JAKARTA- Besaran dana desa yang didasari jumlah penduduk desa akan semakin memperlebar ketimpangan sosial antara desa-desa di Pulau Jawa dan Sumatera dengan desa-desa di kawasan Timur Indonesia Jawa. Sebanyak 66 % dana desa dialokasikan di desa-desa di Jawa dan Sumatera, sedangkan sisanya 34 % dibagi di desa-desa kawasan Indonesia Timur. Seharusnya dana desa dapat mempercepat akserasi pembangunan ekonomi desa-desa di luar Jawa khususnya di kawasan Indonesia Timur. Hal ini disampaikan oleh anggota Dewan Perwakilan Daerah (DPD) dari Sulawesi Utara, Benny Rhamdani kepada Bergelora.com Rabu (13/1) di Jakarta.
“Namun karena jumlah penduduk terkonsentrasi di Pulau Jawa, maka desa-desa di Pulau Jawa mendapatkan alokasi dana desa lebih besar dari desa-desa di luar Pulau Jawa.
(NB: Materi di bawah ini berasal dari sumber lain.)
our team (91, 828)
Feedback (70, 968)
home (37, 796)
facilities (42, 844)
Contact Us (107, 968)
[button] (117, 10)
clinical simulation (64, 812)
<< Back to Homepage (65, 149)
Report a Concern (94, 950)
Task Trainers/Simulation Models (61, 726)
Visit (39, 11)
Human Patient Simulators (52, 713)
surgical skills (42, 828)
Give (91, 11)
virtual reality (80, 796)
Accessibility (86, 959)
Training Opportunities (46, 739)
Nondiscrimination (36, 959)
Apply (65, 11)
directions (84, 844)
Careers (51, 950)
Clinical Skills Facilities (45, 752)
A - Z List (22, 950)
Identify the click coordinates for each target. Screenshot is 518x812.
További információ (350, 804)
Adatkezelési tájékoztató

Jadi sampai kapanpun tidak akan ada pemerataan pembangunan diluar Jawa, apalagi di Indonesia Timur,” ujarnya.
Sebelumnya, DPD-RI menyoroti ketimpangan dan penyalahgunaan dalam alokasi dana desa. Alokasi dana desa yang seharusnya dipergunakan untuk pembangunan desa, terkadang tidak digunakan sebagaimana mestinya. Hal ini mengemuka dalam Sidang Paripurna ke-VII Masa Sidang III Tahun Sidang 2015-2016 hari Selasa (12/1).
Dalam sidang paripurna yang dipimpin oleh Irman Gusman, Farouk Muhammad, dan GKR Hemas tersebut, beberapa anggota DPD menyampaikan laporan bahwa masih terjadi penyelewengan dana desa oleh oknum pejabat desa yang mempunyai kepentingan saat Pilkada bulan Desember kemarin. Hal tersebut diungkapkan saat disampaikannya hasil laporan Anggota DPD RI dari Provinsi Jawa Barat yang dilakukan oleh Eni Sumarni.
“Diperoleh temuan mengenai kendala dalam pelaksanaan dana desa. Di lapangan masih terdapat penyelewengan alokasi dana dan transfer daerah yang dimanfaatkan oknum-oknum tertentu, salah satunya saat Pilkada. Rendahnya akuntabilitas menyebabkan kepala desa lebih banyak mengambil alokasi dana desa daripada untuk (kebutuhan) desa itu sendiri,” ujar Eni.
Anggota DPD RI dari Aceh Ghazali Abbas Adan juga menyampaikan bahwa saat ini dibutuhkan pembinaan bagi aparat desa dalam pengelolaan dana desa. Pembinaan tersebut dilakukan agar dana desa benar-benar efektif dan tepat sasaran dalam penggunaannya untuk membangun desa.
Senada dengan Ghazali, Anggota DPD RI dari Nusa Tenggara Barat juga menyampaikan bahwa pelatihan sangat dibutuhkan bagi aparat desa agar dana desa dapat efektif.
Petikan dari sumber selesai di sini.